Please pull out all lines in the records that contain the word "every" and copy them in full.

________________________

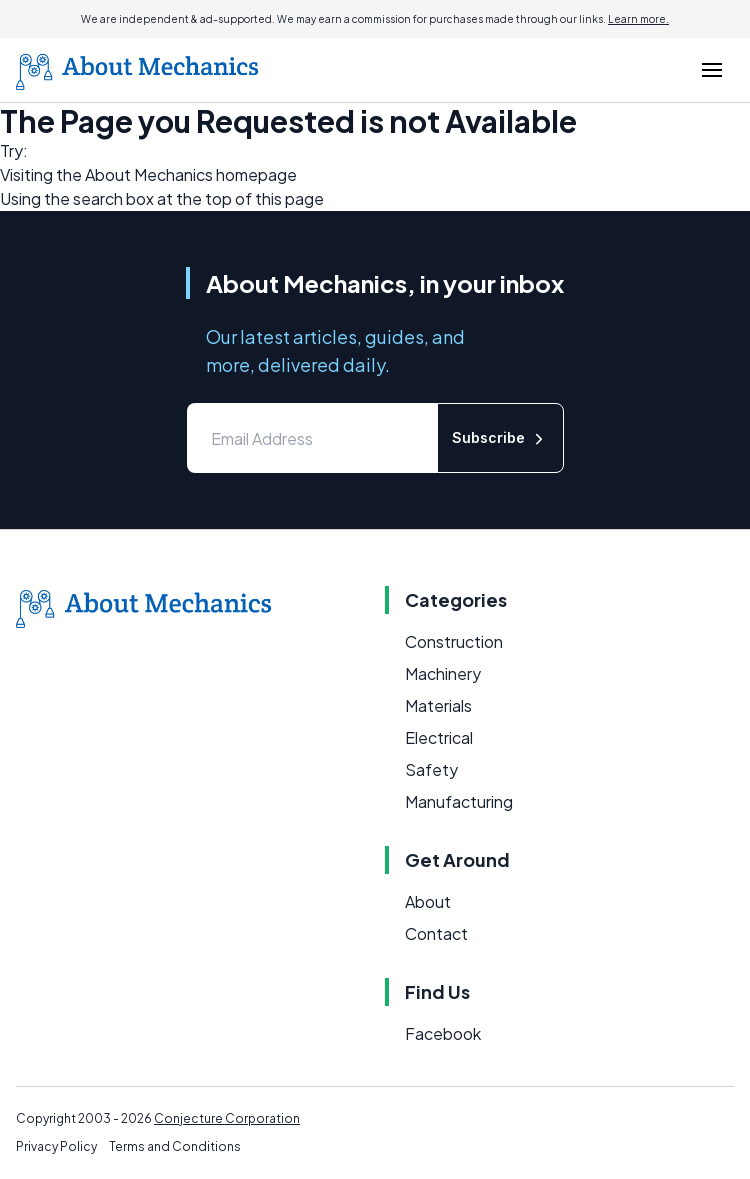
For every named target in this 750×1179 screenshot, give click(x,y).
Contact (436, 933)
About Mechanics (149, 174)
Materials (438, 705)
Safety (431, 769)
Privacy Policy (56, 1146)
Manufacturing (459, 801)
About (428, 901)
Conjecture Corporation (227, 1118)
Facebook (443, 1033)
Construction (454, 641)
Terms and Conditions (175, 1146)
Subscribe (500, 438)
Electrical (439, 737)
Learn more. (638, 19)
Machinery (443, 673)
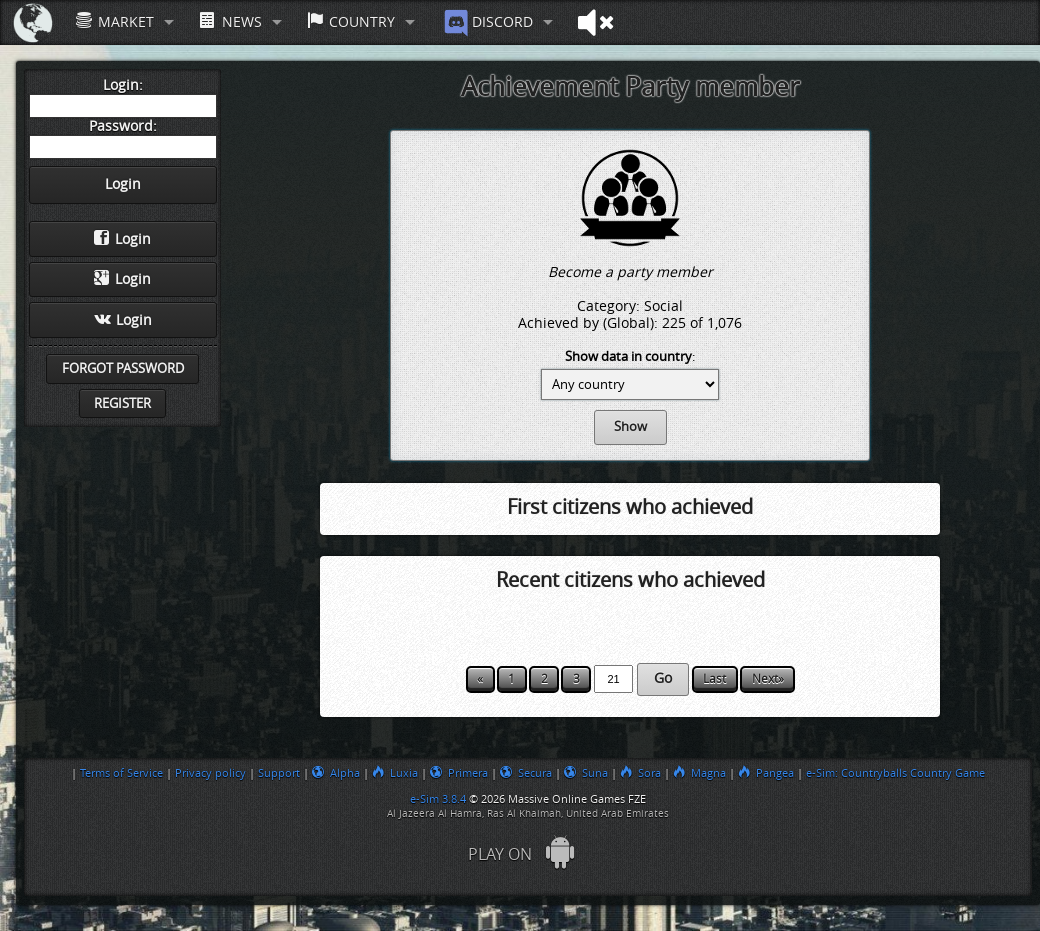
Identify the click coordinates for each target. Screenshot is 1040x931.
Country (351, 21)
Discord (486, 23)
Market (115, 21)
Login (122, 239)
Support (279, 773)
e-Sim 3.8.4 (438, 799)
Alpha (336, 773)
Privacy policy (210, 773)
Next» (768, 679)
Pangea (766, 773)
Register (122, 403)
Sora (640, 773)
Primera (459, 773)
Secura (526, 773)
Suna (586, 773)
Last (714, 679)
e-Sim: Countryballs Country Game (895, 773)
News (230, 21)
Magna (699, 773)
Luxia (395, 773)
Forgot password (123, 368)
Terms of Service (121, 773)
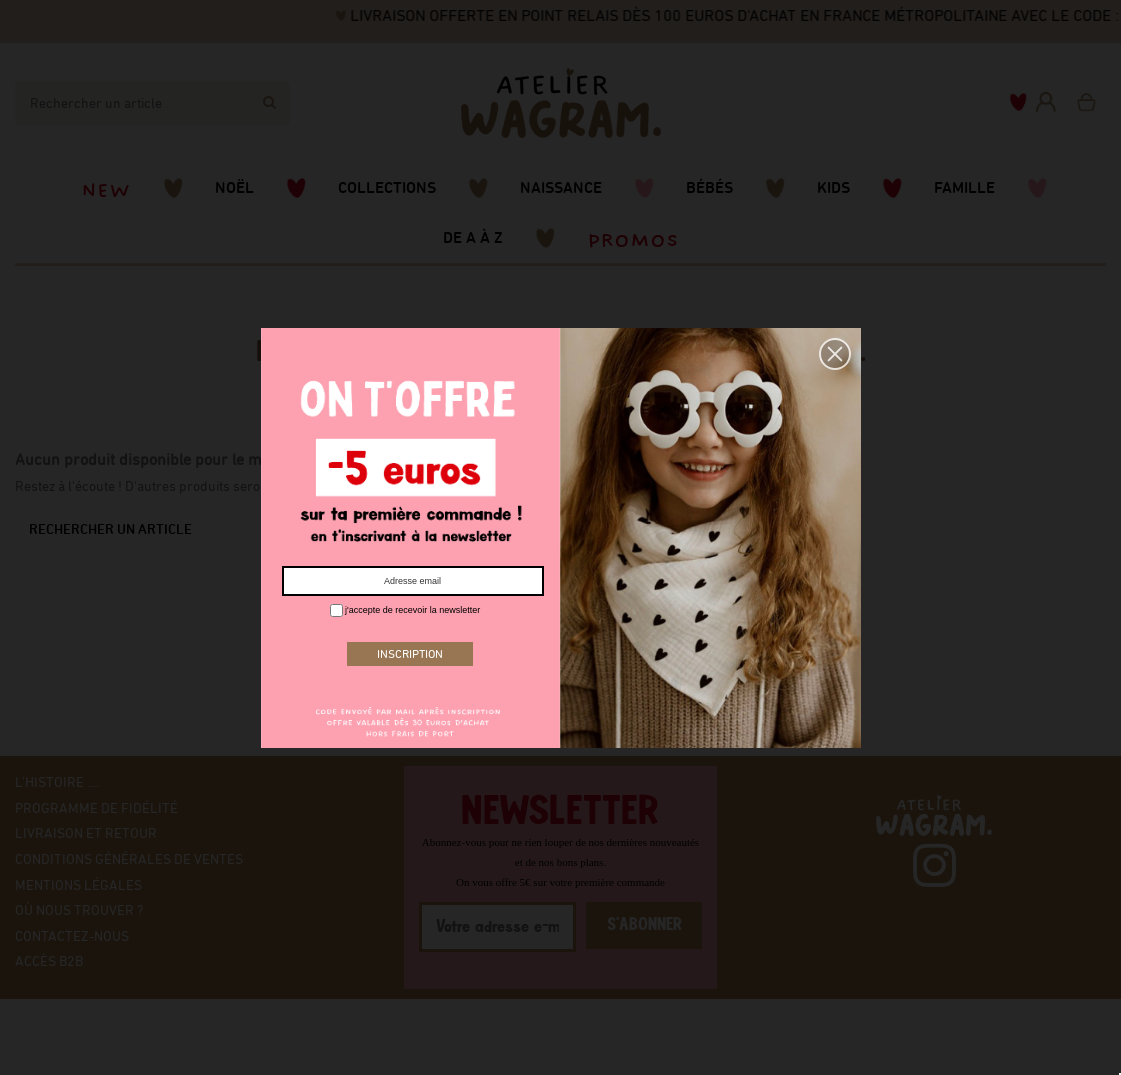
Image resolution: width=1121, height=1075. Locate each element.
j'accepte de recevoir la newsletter (405, 610)
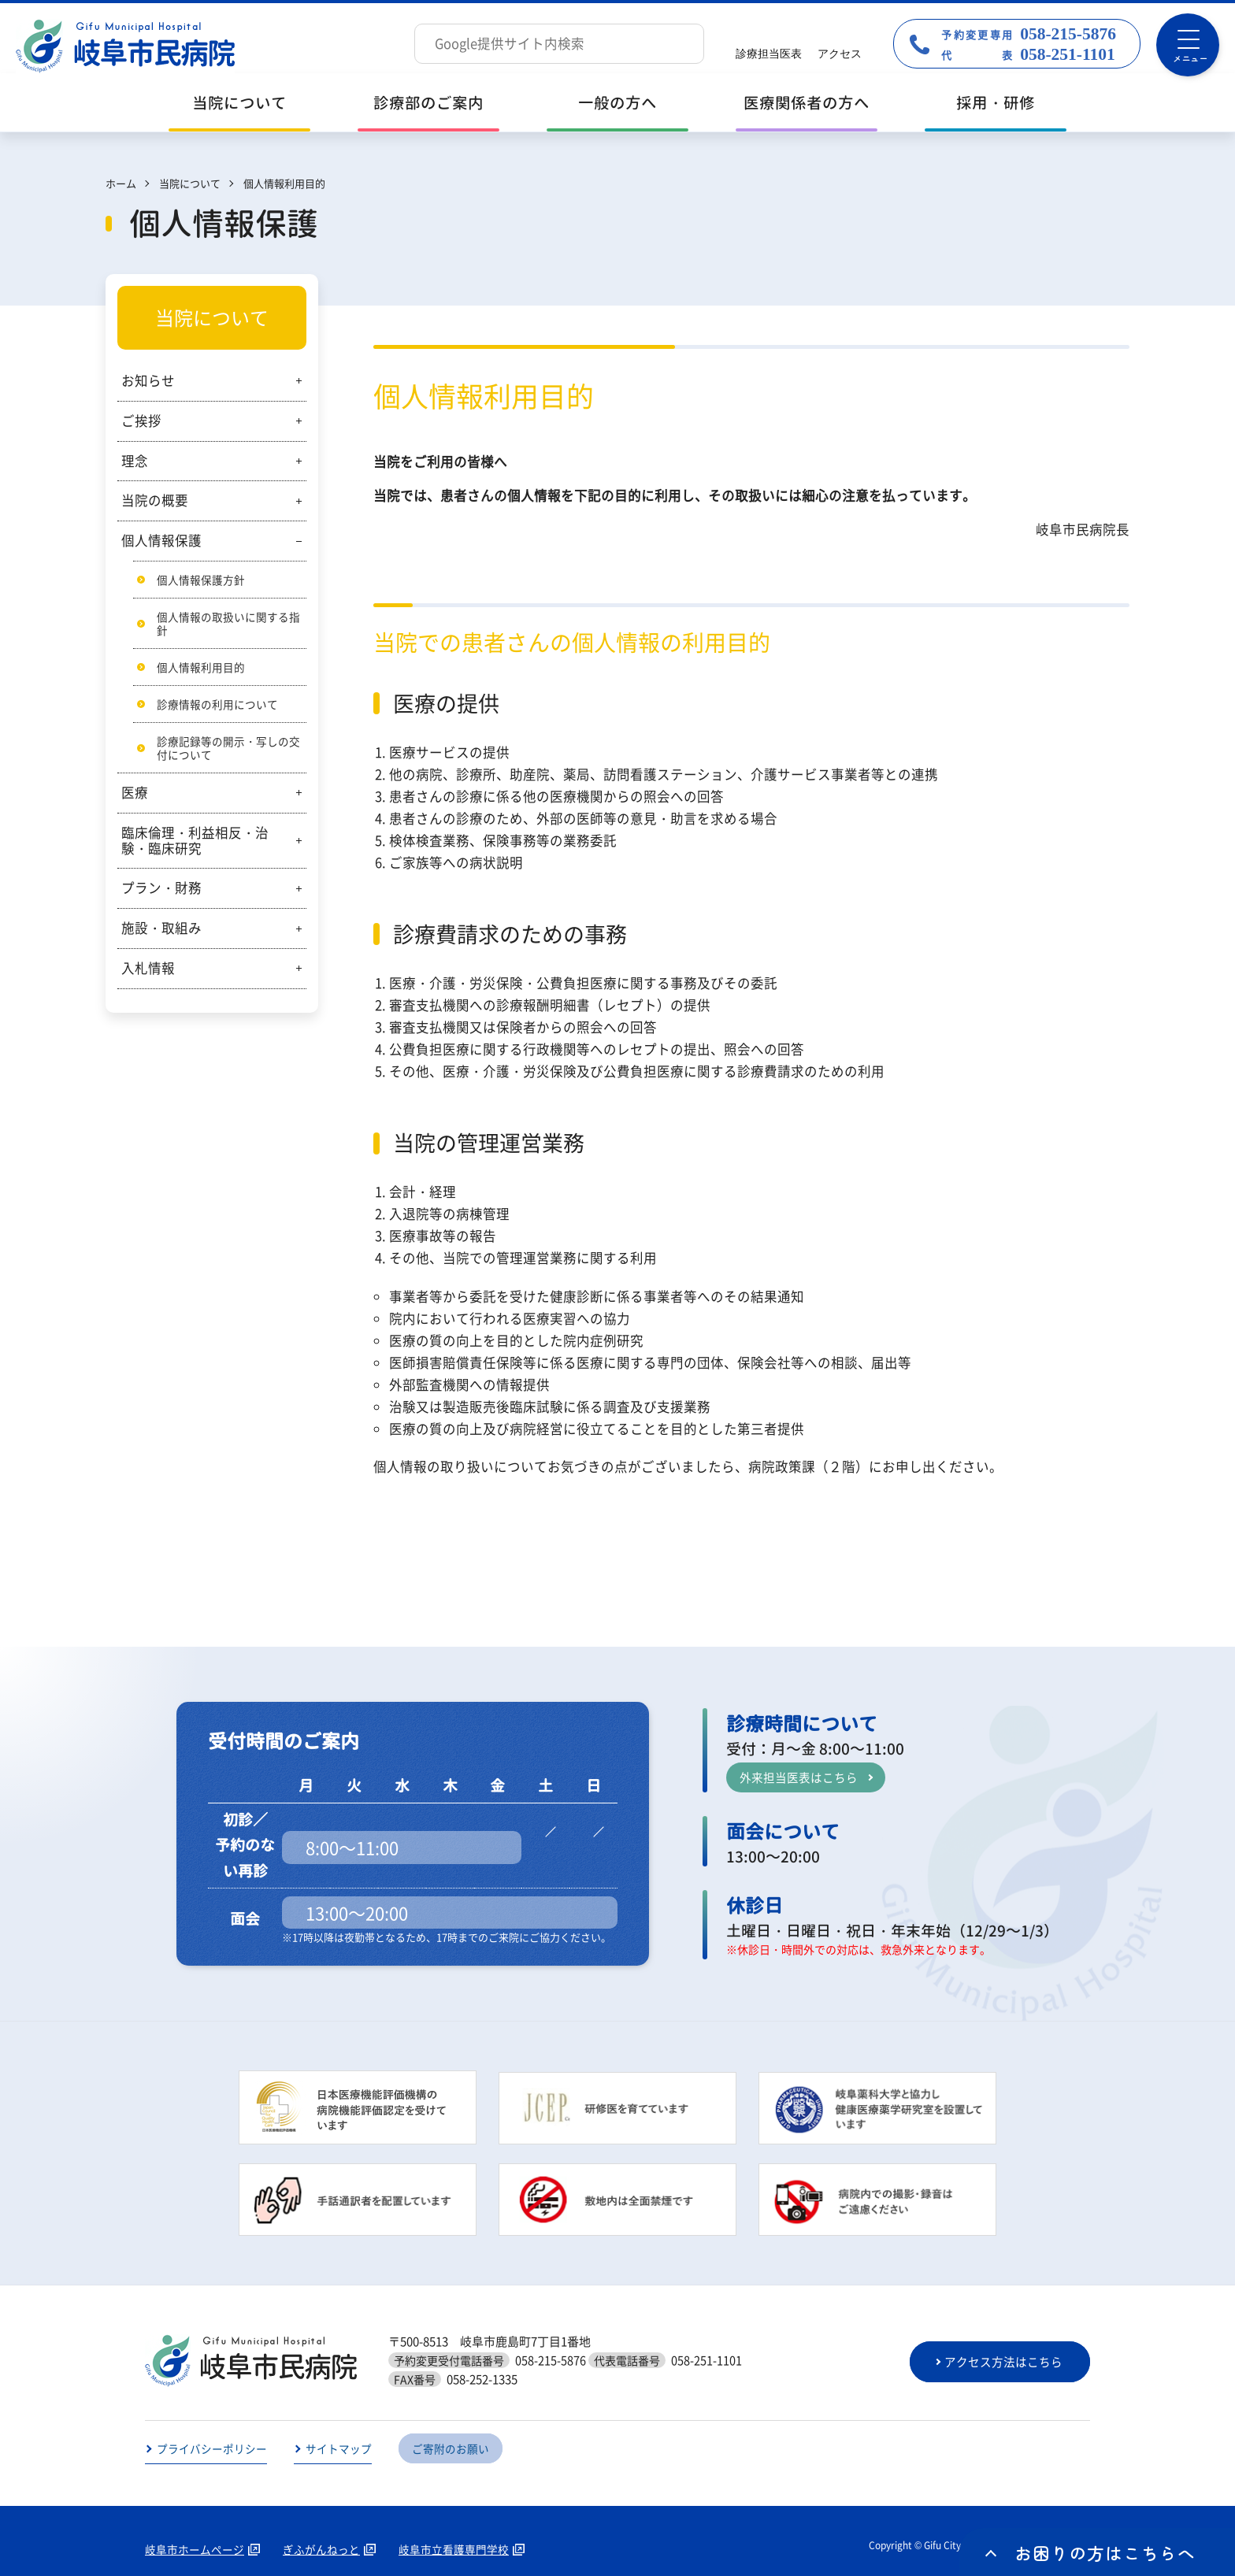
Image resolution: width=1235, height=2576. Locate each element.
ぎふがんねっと (321, 2550)
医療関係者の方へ (807, 102)
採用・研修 (995, 102)
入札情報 (148, 971)
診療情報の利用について (217, 705)
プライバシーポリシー (212, 2449)
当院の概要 (154, 500)
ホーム (121, 183)
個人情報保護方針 (201, 579)
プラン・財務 (161, 890)
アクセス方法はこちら (1006, 2361)
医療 (134, 795)
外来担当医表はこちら (799, 1776)
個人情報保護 (161, 540)
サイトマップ (339, 2449)
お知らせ (148, 380)
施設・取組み (161, 930)
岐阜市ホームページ (194, 2550)
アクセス (840, 54)
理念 (134, 460)
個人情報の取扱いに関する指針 (228, 624)
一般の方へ (617, 102)
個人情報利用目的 (201, 668)
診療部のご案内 (428, 102)
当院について (239, 102)
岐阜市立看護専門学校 (454, 2550)
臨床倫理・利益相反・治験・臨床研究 (195, 842)
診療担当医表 (769, 54)
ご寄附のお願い (450, 2449)
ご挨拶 (141, 420)
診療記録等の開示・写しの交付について (228, 750)
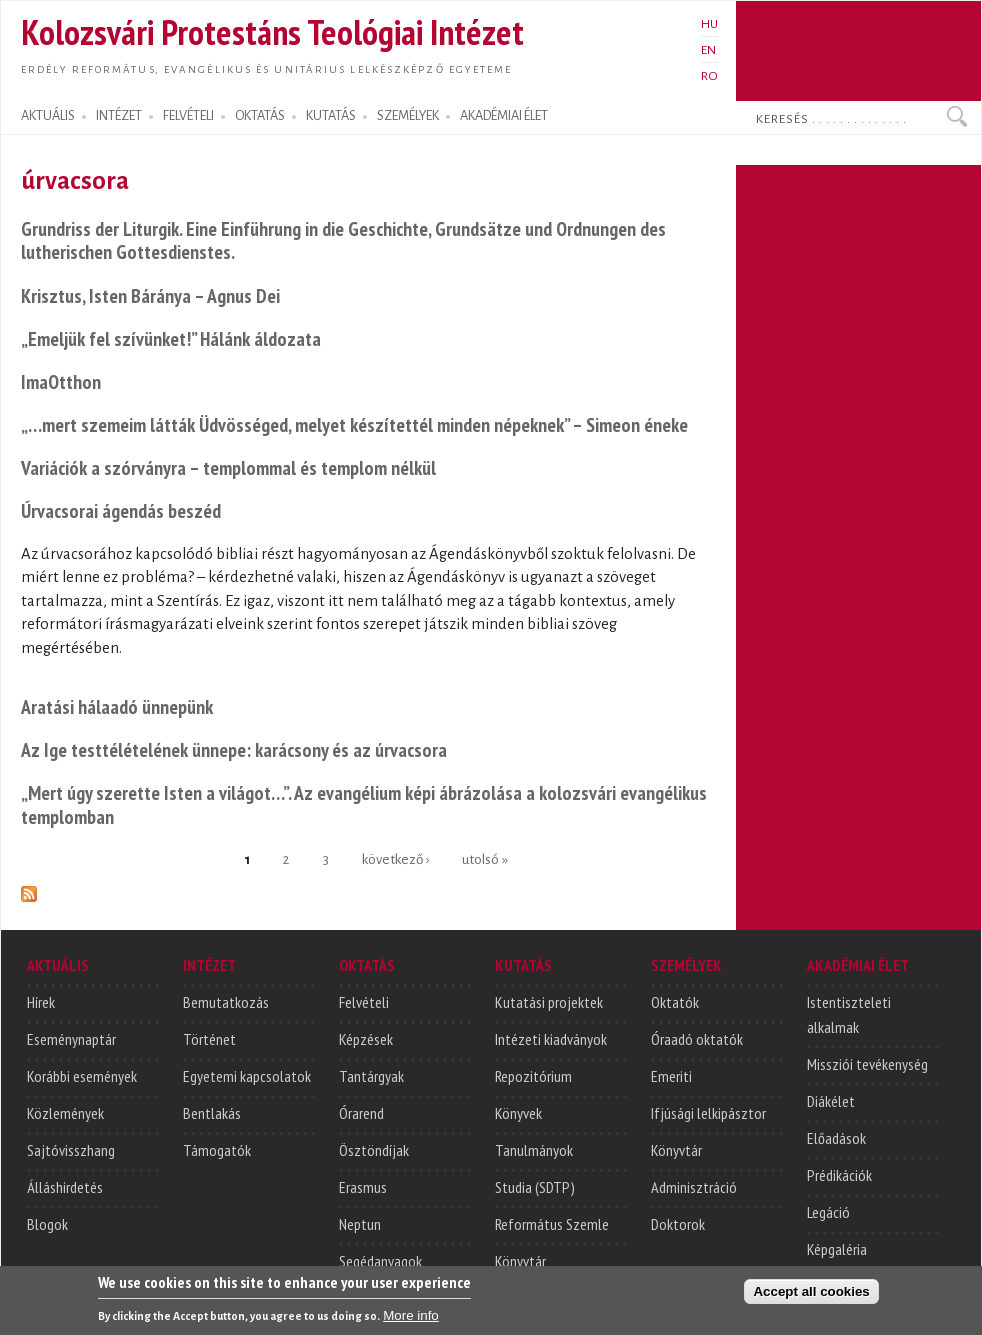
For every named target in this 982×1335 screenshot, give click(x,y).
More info (411, 1324)
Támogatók (217, 1150)
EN (708, 50)
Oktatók (675, 1002)
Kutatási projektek (549, 1002)
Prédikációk (839, 1175)
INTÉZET (119, 116)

________________________

» **Full output**:
For every named target in this 750×1179 screenshot, give click(x,y).
For every named target in this 982×1335 screenshot, give click(x,y).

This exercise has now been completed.